WHAT IS EXPECTED: Everything from the line with "Screen dimensions: 1554x386" to the last line of the material below is what to reproduce, exactly and with no other lines.

MATERIAL SHOWN:
= = = = = = =
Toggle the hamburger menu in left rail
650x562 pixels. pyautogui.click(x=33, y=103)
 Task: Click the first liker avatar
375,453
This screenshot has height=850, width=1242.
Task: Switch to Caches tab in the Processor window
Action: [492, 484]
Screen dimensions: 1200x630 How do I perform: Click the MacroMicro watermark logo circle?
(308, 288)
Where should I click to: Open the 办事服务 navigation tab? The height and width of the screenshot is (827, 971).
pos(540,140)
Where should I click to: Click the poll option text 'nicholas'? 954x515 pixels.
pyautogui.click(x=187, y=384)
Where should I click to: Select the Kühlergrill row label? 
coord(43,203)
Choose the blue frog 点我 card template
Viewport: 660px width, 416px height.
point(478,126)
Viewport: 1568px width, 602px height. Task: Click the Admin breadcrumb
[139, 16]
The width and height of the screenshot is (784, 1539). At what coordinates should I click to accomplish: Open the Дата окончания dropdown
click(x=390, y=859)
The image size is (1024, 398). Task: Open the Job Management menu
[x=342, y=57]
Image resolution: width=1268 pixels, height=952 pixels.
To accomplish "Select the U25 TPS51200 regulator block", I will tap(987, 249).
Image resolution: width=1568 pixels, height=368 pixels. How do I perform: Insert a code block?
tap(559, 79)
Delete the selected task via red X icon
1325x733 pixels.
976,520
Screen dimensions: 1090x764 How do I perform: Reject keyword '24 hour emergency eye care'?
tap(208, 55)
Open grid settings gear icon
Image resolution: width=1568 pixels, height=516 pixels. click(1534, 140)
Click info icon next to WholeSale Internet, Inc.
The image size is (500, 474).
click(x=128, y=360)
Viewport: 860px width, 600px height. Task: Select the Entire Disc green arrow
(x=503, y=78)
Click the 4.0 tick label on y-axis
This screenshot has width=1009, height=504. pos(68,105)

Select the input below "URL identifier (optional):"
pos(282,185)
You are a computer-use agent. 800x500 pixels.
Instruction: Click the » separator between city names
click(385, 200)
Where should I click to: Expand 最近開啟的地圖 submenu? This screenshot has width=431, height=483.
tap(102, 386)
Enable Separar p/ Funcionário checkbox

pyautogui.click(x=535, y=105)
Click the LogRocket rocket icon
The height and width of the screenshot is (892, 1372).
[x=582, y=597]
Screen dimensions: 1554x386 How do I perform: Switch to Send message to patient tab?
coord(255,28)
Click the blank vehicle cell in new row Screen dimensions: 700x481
= = = = = = =
OUTPUT FOR THIS TASK:
Screen dimensions: 1554x386 How do I perform: Switch to Send message to patient tab?
coord(255,28)
Click the blank vehicle cell in new row Screen dimensions: 700x481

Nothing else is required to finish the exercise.